7. If I need post-surgical physical therapy, can you recommend an in-network PT provider near me?

Frequently Asked Questions

How much does a knee replacement cost with insurance?

With insurance, your out-of-pocket for a knee replacement depends on your deductible, coinsurance, and out-of-pocket maximum. Most patients pay $3,000–$10,000 in cost-sharing even with good insurance because the total billed charge averages $35,000–$65,000 at hospital outpatient or inpatient facilities. Choosing an in-network facility and asking about bundled payment programs can significantly reduce your share.

Why do orthopedic implants cost so much?

Orthopedic implants (knee and hip prosthetics) are purchased by hospitals from manufacturers at $5,000–$8,000 for a standard knee implant. Hospitals then bill insurers $15,000–$35,000 for the same device, a markup of 200–400%. Your cost-sharing is based on the billed amount, not the hospital’s acquisition cost. The lack of price transparency in implant contracting has allowed this markup to persist for decades.

Can I see an itemized bill for my joint replacement?

Yes. You have the right to request an itemized bill for any hospital service. For a joint replacement, the itemized bill should list the implant by product name and catalog number (not just “prosthetic device”), the facility fee, surgeon fee, anesthesia, and each day of inpatient care separately. If the hospital refuses to provide implant-level detail, escalate to your insurer’s member services.

What is a bundled payment for orthopedic surgery?

A bundled payment is a single fixed price that covers all costs for an episode of care — including surgery, anesthesia, facility, and sometimes post-acute rehabilitation. Some insurers and employers negotiate bundled rates with specific hospitals or surgery centers. The price is typically 20–40% below the sum of individual fee-for-service charges. Ask your insurer whether your plan offers a bundled payment option before scheduling.

Should I have joint replacement at a hospital or surgery center?

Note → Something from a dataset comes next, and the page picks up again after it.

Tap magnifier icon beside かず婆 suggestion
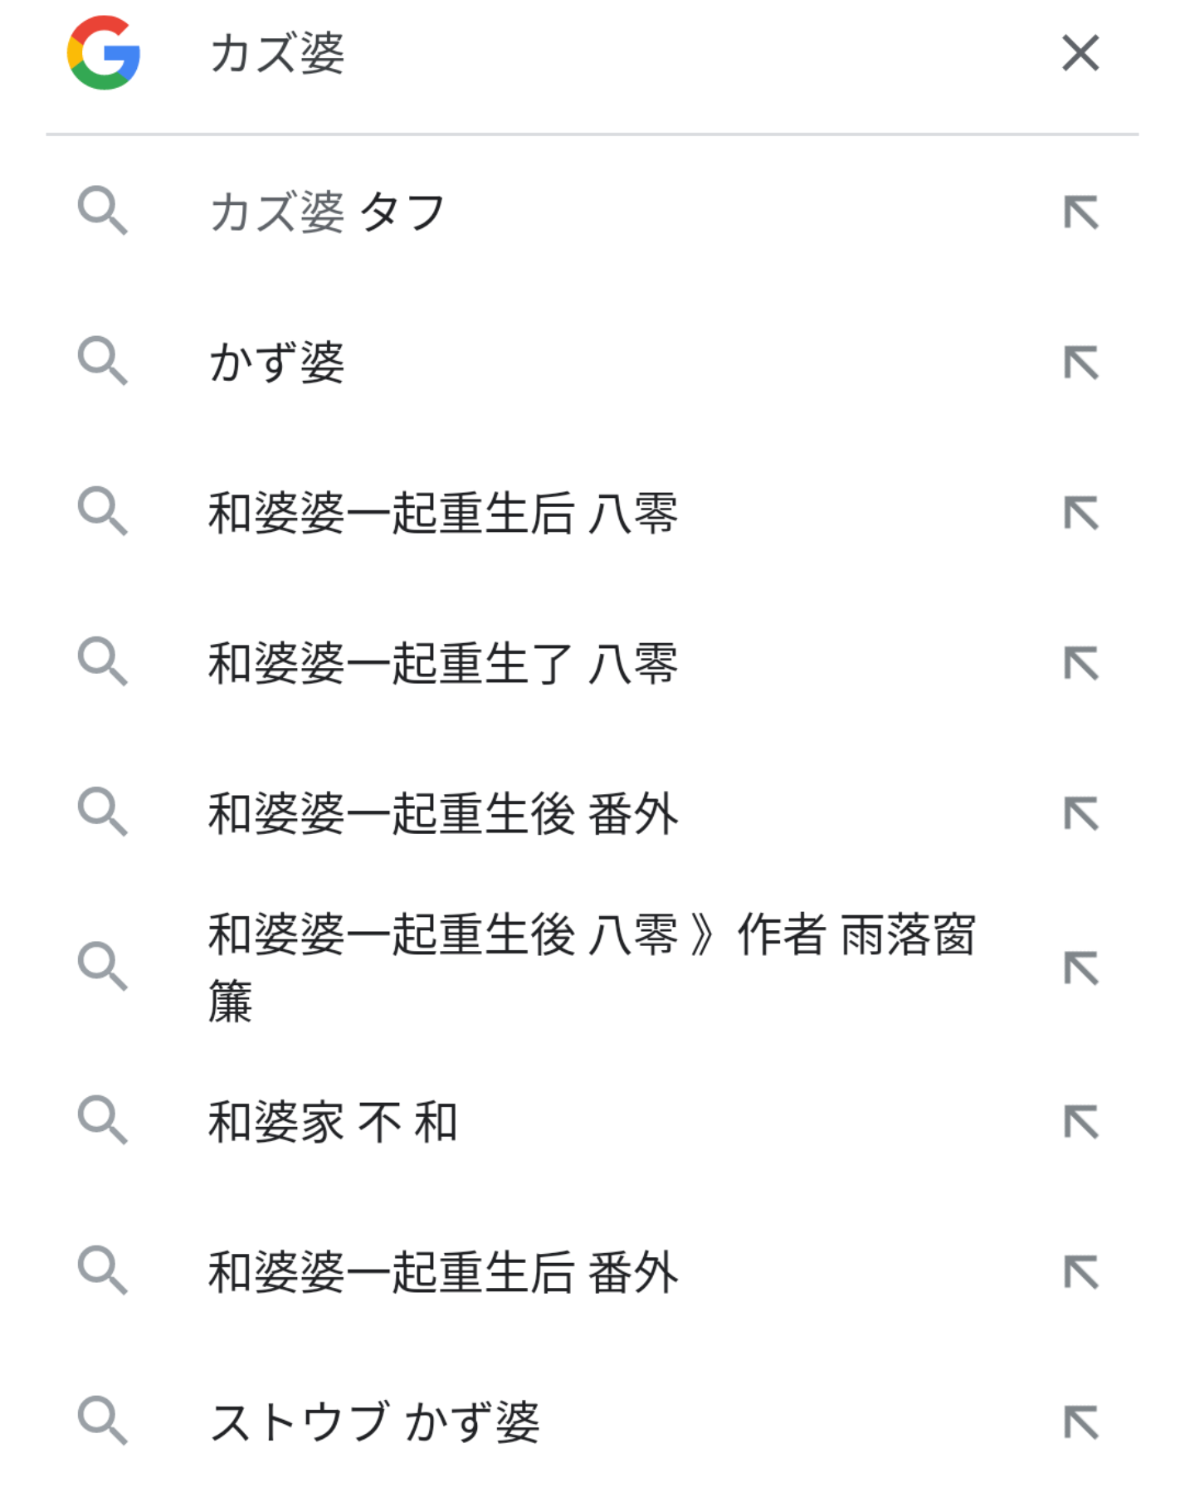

For eligible patients (generally healthy, no significant comorbidities), an ambulatory surgery center (ASC) can perform knee and hip replacements at 40–60% lower cost than a hospital outpatient department. Medicare reimburses ASCs at a lower rate, and facilities pass some of that savings to patients. However, complex cases requiring overnight monitoring should be done at a hospital. Ask your surgeon whether you are a candidate for outpatient joint replacement.